(Saved entries)
┏━━

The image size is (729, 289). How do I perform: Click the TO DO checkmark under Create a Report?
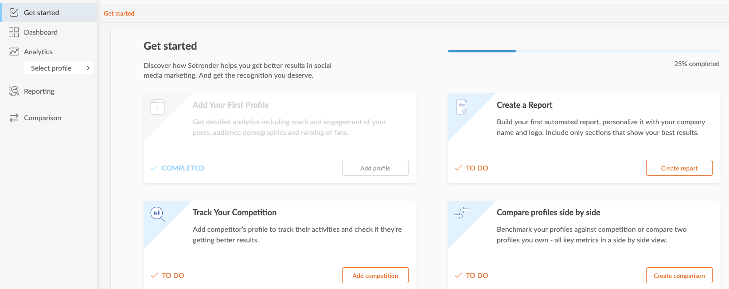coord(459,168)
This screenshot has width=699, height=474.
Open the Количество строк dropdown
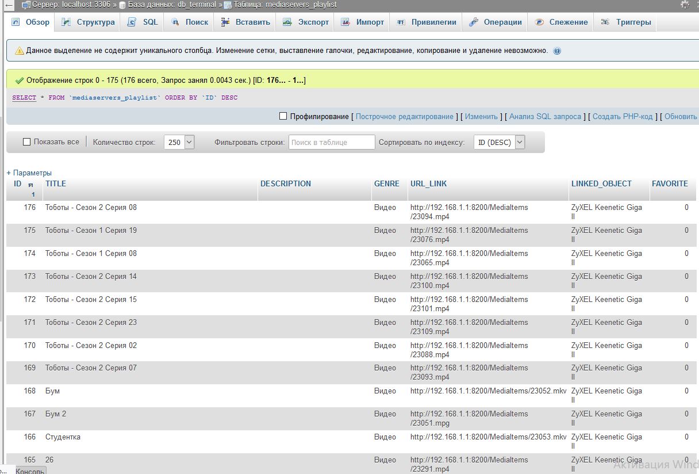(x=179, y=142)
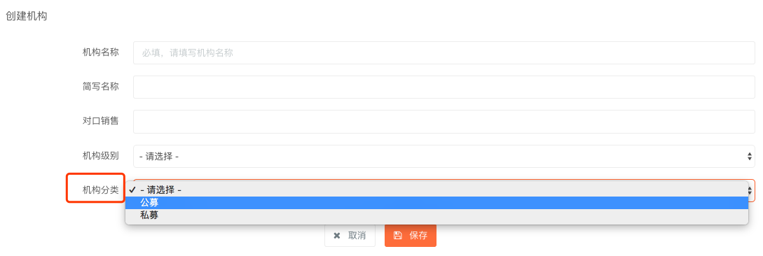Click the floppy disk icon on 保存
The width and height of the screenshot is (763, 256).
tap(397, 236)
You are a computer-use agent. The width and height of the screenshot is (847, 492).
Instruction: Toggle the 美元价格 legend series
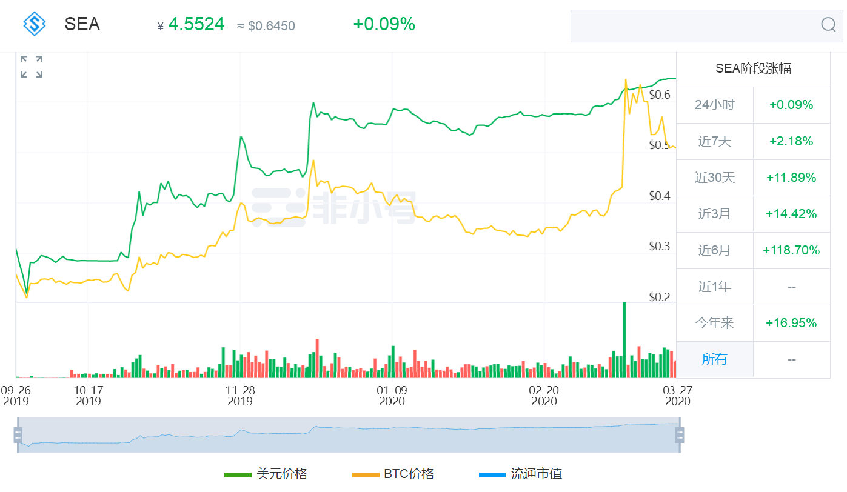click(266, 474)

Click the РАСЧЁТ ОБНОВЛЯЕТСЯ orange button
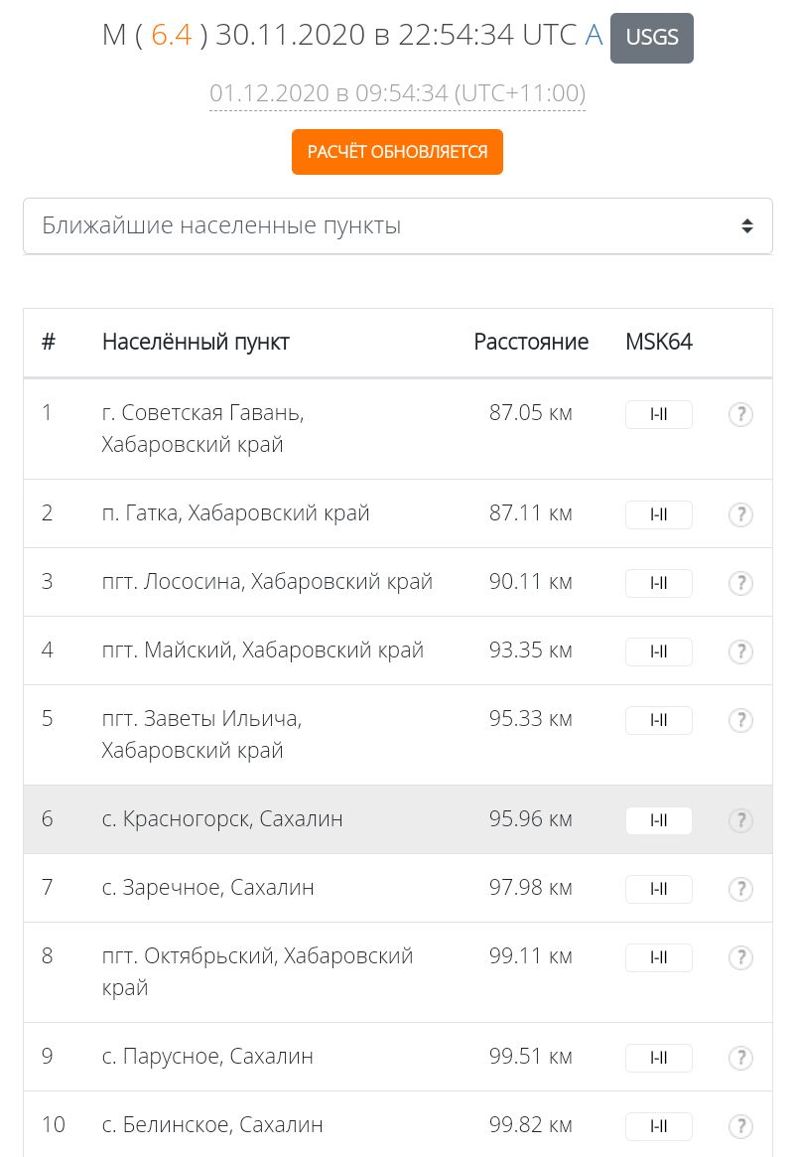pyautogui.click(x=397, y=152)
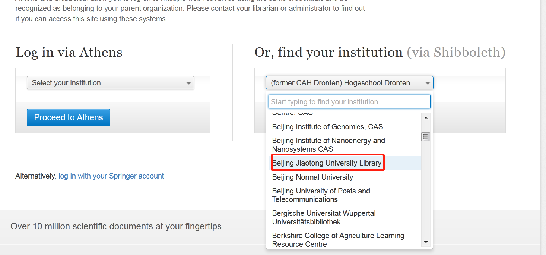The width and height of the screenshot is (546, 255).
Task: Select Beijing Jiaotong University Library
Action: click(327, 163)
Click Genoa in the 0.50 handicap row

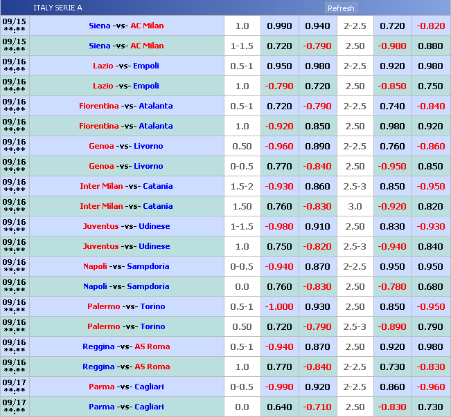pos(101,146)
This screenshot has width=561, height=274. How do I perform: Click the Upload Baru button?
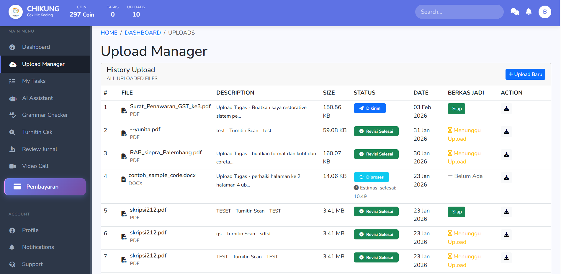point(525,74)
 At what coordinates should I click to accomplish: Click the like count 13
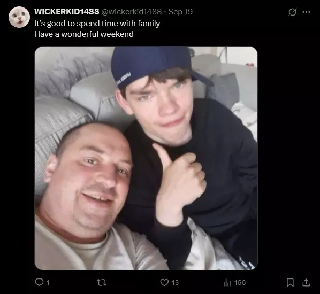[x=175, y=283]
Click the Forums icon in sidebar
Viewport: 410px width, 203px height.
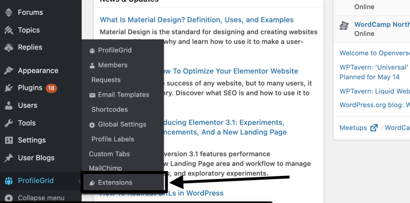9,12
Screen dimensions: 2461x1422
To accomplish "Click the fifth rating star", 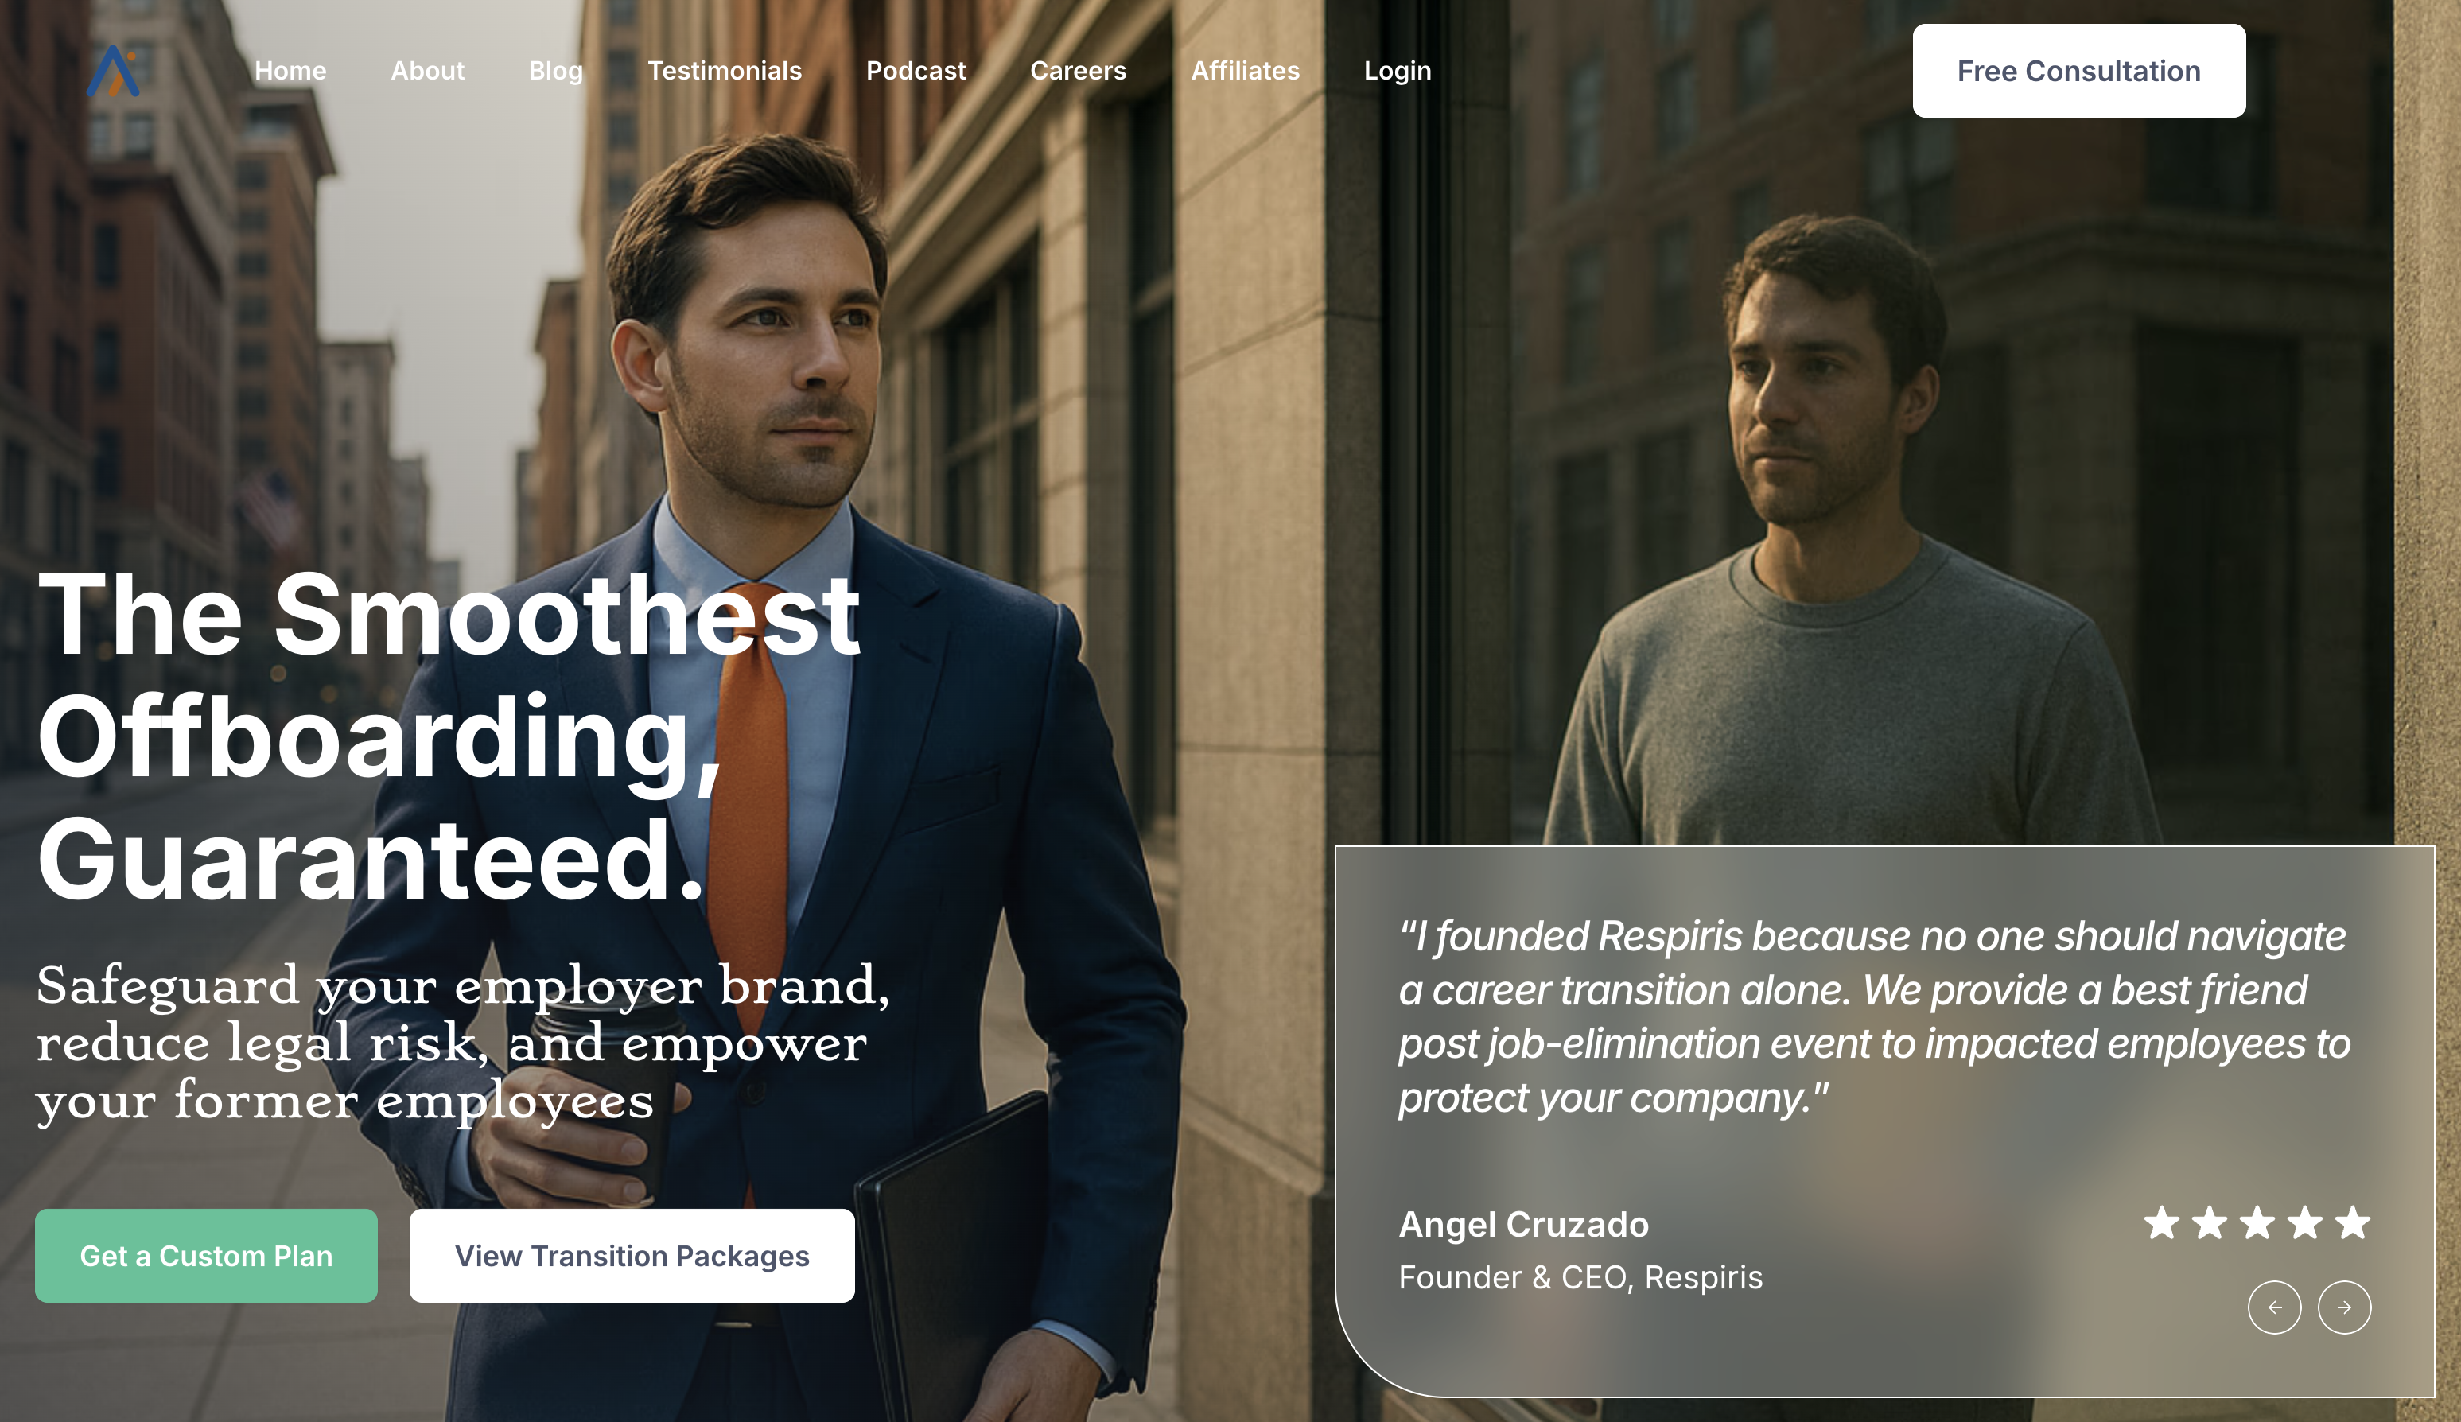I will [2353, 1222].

┗━━

Your task is to reproduce the entries above word for word, from the first line through the line with "This screenshot has width=699, height=474.", and please leave out any pictures.

[Solution]
The image size is (729, 289). How do I perform: Click the TO DO checkmark under Create a Report?
coord(459,168)
This screenshot has width=699, height=474.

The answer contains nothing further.